■ EXERCISE PASSAGE:
Dean Fortunato got lucky. Not only were his women's sparkly flip-flops flying off his display at a trendy Hollywood flea market in 2003, but a top Los Angeles accessories sales rep also happened to be shopping that day and bought one of his designs. A week later, the rep offered to present his line to upscale retailers like Fred Segal and Kitson. By the following week, she'd gotten him orders from 40 stores. It was quite a coup for Fortunato, an actor and director by trade, who was still fastening Swarovski crystals and other embellishments to the flip-flops from his apartment. An order of 2,000 had to be procured from his distributor, embellished by hand and delivered in a month. "I sent 12 pizzas to my distributor and begged him to put my order at the top of the list," recalls Fortunato, 46. "He did, thank God." A stressful month followed, as Fortunato recruited friends and family to complete the sandals.
A sudden big break doesn't have to be so stressful, though, says Randi Drinkwater, president of Core Potential Marketing, an analytical and strategic marketing firm. If you're marketing to get attention quickly, make sure you have all the back-office elements in place: stocking, distribution, staffing, an e-commerce website, etc. "What's the long-term view prior to the onslaught of overnight success?" asks Drinkwater. "Do you have that solid plan in place that covers all the contingencies should you be in the enviable position of needing to manage growth at a rapid pace? Then, once that plan is in place--how are you going to successfully navigate the moment of impact?"
Just like getting a big break in the entertainment industry, you may not know which marketing tactic is going to be explosively successful--but you can prepare for the possibility. If you're pitching to well-known names like The Oprah Winfrey Show or big-time print publications, you'll at least have an inkling of where your break could come from so you can plan accordingly, says Drinkwater.
Fortunato managed the deluge of business by keeping cool and being especially kind to everyone who helped. Today, Dini's Los Angeles sandals are sold online and in boutiques nationwide, boosting 2007 sales projections to more than $1.2 million.

■ DATASET EXCERPTS:
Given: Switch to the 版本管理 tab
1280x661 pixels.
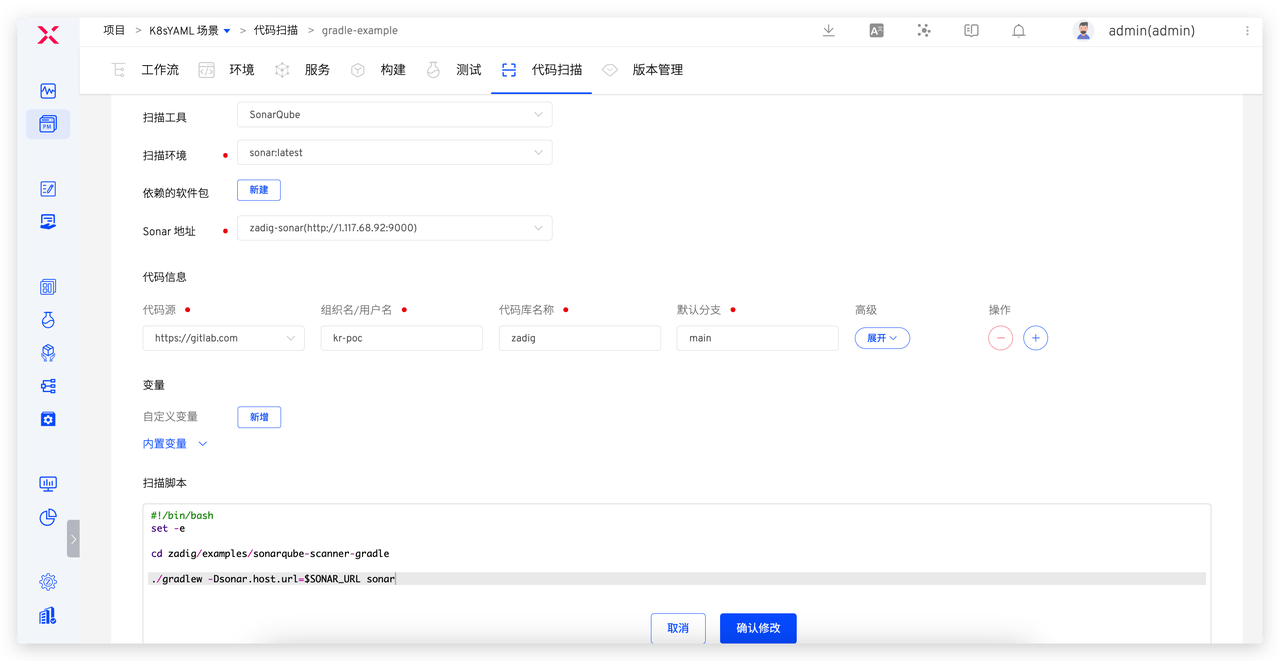Looking at the screenshot, I should coord(657,70).
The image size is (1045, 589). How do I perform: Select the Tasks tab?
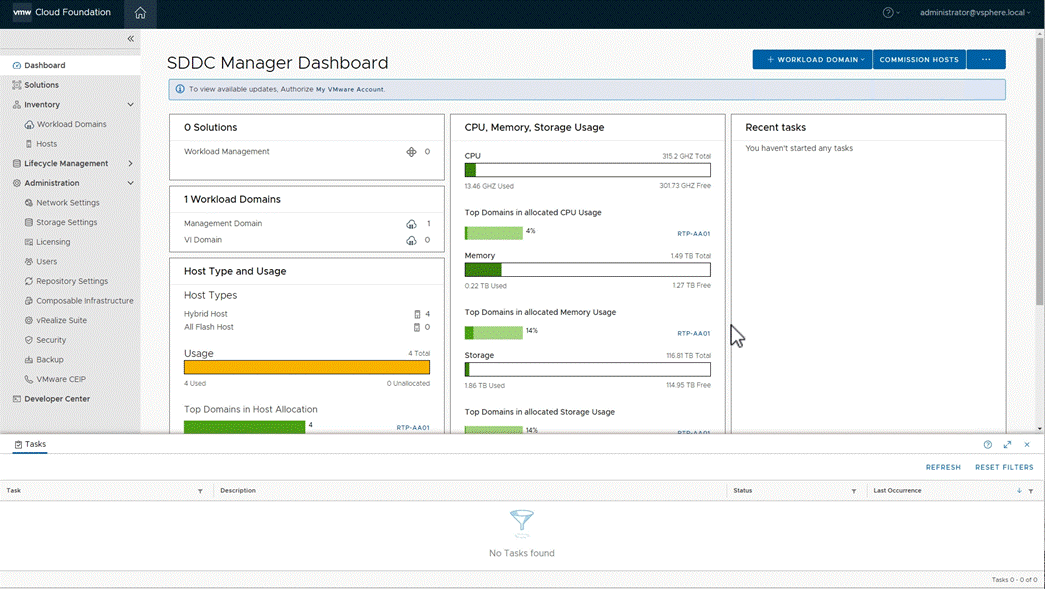pos(30,444)
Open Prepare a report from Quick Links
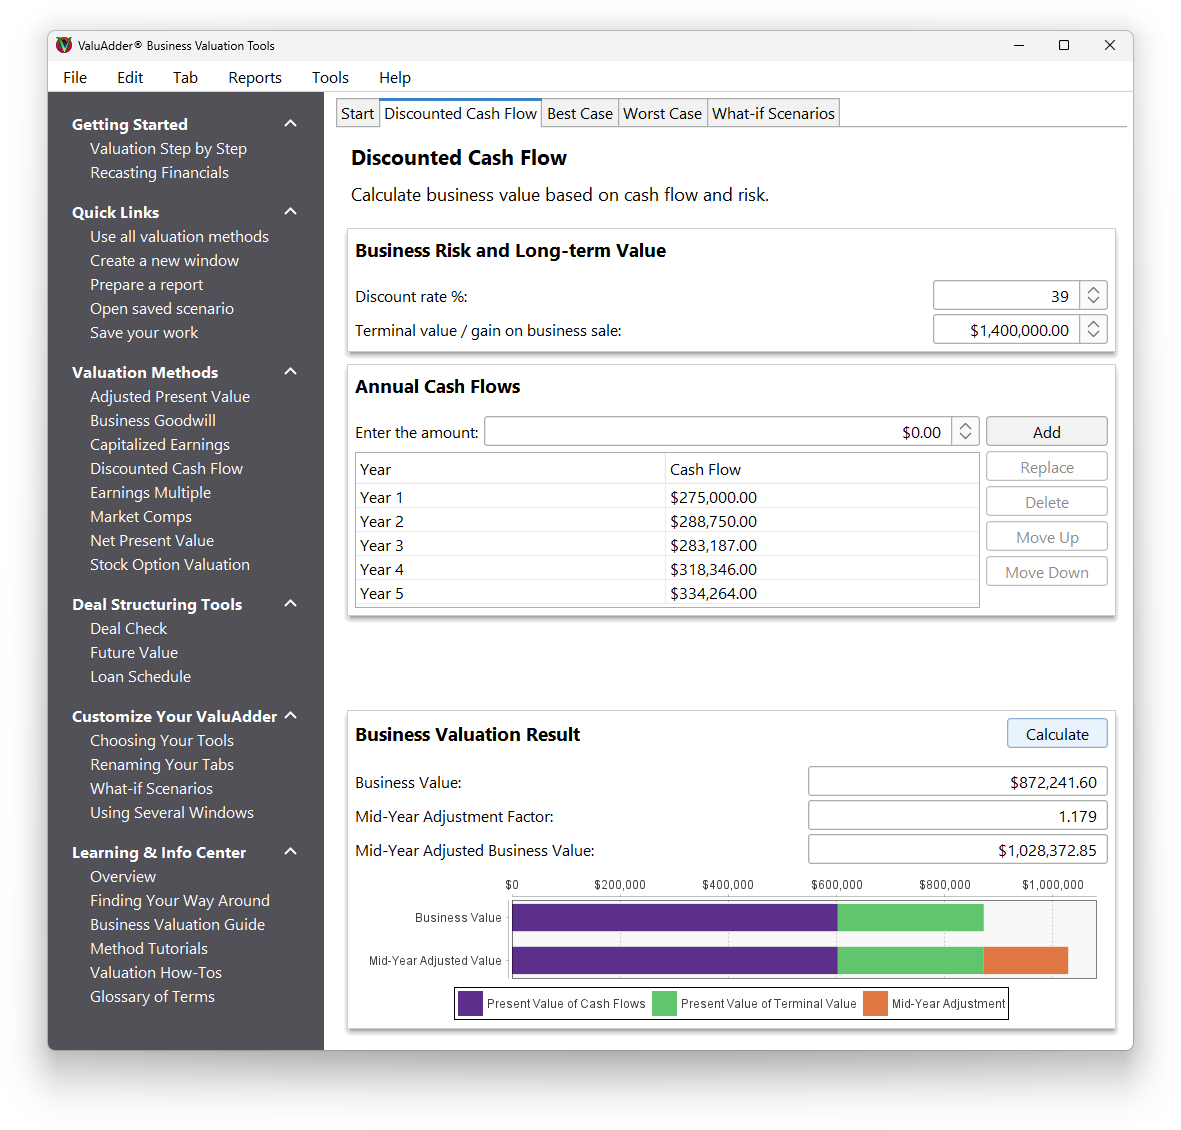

■ QUESTIONS:
(A) In the article about Dean Fortunato's flip-flops, how many stores had the sales rep gotten him orders from by the week after she offered to present his line?
(B) Translate this sentence from the article about Dean Fortunato's flip-flops into Spanish: "A stressful month followed, as Fortunato recruited friends and family to complete the sandals."

■ SOLUTIONS TO EACH TASK:
(A) 40 stores.

(B) Siguió un mes estresante, mientras Fortunato reclutaba a amigos y familiares para terminar las sandalias.